On the night he died, the heavens opened and torrents of rain were released. The crops which had shriveled from a prolonged drought put out succulent shoots.
Whenever it rains, we remember him, our old gardener and friend.
Das Thatha and his wife Packiamma moved down with us from the mountains to build a new life on a flat piece of land near Bodi. After we finished the bore wells and gravity fed tanks, Das dug holes in the unforgiving clay and planted spindly saplings, each stretching up from its crumbling plastic bag. Year after year, Das shuffled along with his sun burnt hose and filled the little depressions around each tree. He would often talk to himself during those long hours.
“Here I am, a poor old man watering you trees, and what do you give me? Not even a little coconut or mango. You are just useless fellows who suck up all my water and refuse to bloom.”
The little saplings filled out as the seasons passed: the feminine curves of the Royal Palms, the green and yellow stripes of the bamboo, the rain trees with their powder puff flowers, the cassias with yellow butterflies in chains, red orange flamboyant blossoms burning across the canopy, copper pods bearing yellow panicles buzzing with bees, wispy peacock flowers, waxy plumerias with their sunny scent, jewel-toned cataracts of bougainvillea spilling over the fence.
And always after a big soaking rain, Das would emerge from his house smiling.

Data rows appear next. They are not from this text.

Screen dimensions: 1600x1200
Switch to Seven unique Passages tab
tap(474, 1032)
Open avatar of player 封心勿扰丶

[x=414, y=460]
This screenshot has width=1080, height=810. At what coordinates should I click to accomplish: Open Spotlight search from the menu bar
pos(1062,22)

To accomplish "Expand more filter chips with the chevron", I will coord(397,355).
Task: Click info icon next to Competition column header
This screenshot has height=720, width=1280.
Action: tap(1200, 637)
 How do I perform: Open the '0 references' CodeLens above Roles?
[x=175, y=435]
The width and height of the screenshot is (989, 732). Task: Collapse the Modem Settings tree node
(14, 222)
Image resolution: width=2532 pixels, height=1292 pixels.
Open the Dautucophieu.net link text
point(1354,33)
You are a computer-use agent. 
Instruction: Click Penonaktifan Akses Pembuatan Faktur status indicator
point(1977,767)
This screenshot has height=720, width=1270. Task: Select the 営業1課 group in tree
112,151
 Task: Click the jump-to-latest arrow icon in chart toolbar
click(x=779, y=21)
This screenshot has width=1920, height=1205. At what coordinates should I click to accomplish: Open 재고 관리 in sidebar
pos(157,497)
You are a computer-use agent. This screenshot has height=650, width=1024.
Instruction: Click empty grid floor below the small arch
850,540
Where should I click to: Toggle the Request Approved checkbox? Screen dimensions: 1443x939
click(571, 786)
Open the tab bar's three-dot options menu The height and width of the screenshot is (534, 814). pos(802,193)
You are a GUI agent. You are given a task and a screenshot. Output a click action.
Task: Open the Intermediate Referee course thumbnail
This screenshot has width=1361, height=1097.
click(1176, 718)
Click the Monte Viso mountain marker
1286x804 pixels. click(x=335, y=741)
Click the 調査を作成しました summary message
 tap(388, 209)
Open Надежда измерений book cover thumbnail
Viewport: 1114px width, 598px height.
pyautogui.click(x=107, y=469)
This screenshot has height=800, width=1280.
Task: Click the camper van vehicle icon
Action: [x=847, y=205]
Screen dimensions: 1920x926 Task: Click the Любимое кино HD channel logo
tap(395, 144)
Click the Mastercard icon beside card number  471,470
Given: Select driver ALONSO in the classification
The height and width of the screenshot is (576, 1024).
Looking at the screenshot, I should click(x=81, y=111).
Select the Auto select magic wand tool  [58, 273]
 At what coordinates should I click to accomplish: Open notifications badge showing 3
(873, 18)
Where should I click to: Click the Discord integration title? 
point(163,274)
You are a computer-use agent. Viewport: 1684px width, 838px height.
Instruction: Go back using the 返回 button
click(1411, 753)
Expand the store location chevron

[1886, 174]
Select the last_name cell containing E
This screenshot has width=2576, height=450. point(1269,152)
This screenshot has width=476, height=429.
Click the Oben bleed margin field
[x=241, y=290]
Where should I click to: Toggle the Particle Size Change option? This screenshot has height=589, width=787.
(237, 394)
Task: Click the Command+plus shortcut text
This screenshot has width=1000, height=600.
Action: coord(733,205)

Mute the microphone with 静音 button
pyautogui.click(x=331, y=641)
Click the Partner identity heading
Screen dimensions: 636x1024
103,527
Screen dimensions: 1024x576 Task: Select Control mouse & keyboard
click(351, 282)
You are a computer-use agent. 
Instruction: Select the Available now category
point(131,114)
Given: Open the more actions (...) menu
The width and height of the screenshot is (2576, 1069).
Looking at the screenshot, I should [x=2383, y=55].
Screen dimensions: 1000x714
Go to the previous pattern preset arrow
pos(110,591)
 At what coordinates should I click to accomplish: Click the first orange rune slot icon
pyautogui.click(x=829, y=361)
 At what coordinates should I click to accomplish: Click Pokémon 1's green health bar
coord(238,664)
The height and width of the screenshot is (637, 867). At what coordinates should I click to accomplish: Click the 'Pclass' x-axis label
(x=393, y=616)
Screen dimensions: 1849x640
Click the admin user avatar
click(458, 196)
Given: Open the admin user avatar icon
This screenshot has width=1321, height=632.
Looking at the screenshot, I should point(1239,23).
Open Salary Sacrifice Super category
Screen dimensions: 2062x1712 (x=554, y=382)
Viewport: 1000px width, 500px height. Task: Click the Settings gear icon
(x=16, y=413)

He would raise both of his aching arms towards heaven.
“See what God has sent! Lumps and lumps of rain. Everything is so green. Das Thatha won’t have to water for a week. Maybe even two.”
This year the farmers in our taluk planted millet and beans in August, two months after the pokey Southwest Monsoon had set in. The millet spouted, a thousand points of dewy green, rising.
A month went by. No rain. The soil’s moisture reserves waned. Another month. Half of the plants evaporated while the rest struggled to live for one more day. By October 15 when the Northeast Monsoon was supposed to set in, there was a small rain. Many farmers ploughed their failed crops under and replanted with green millet. Perhaps now the rains would be steady.
All the other regions of the country were wet. The north faced deadly floods. India’s great rivers were in spate. The rice fields of the Cumbum valley were breaking records.. On November 15, a deep depression moved across our state from the Bay of Bengal bringing us hope. Soaking rain to the north in Pondicherry and south in Thirunelvelli For us in the middle, just a tease enough to wet the cheeks.
By now, two thirds of the crop had withered into a tan crisp. Though the weather channels kept saying 80% chance of rain, the clouds withheld their blessings.
On the night of the 23rd November, exactly one year after Das’s passing, we were awakened by the pre-dawn hiss of rain on our trees. Water gushed from the spouts and slapped down upon the tiles of the courtyard.By morning, monsoon frogs were engaged in a massive neighborhood orgy. The little pools around each tree were brimming. The millet that had survived drunk in the rain. The crops had been saved.
Emerging from our house, we could almost see old Das’s smile as he raised his arms to heaven.
“See what God has sent! Lumps and lumps of rain. Everything is so green. Das Thatha won’t have to water for a whole week. Maybe even two.”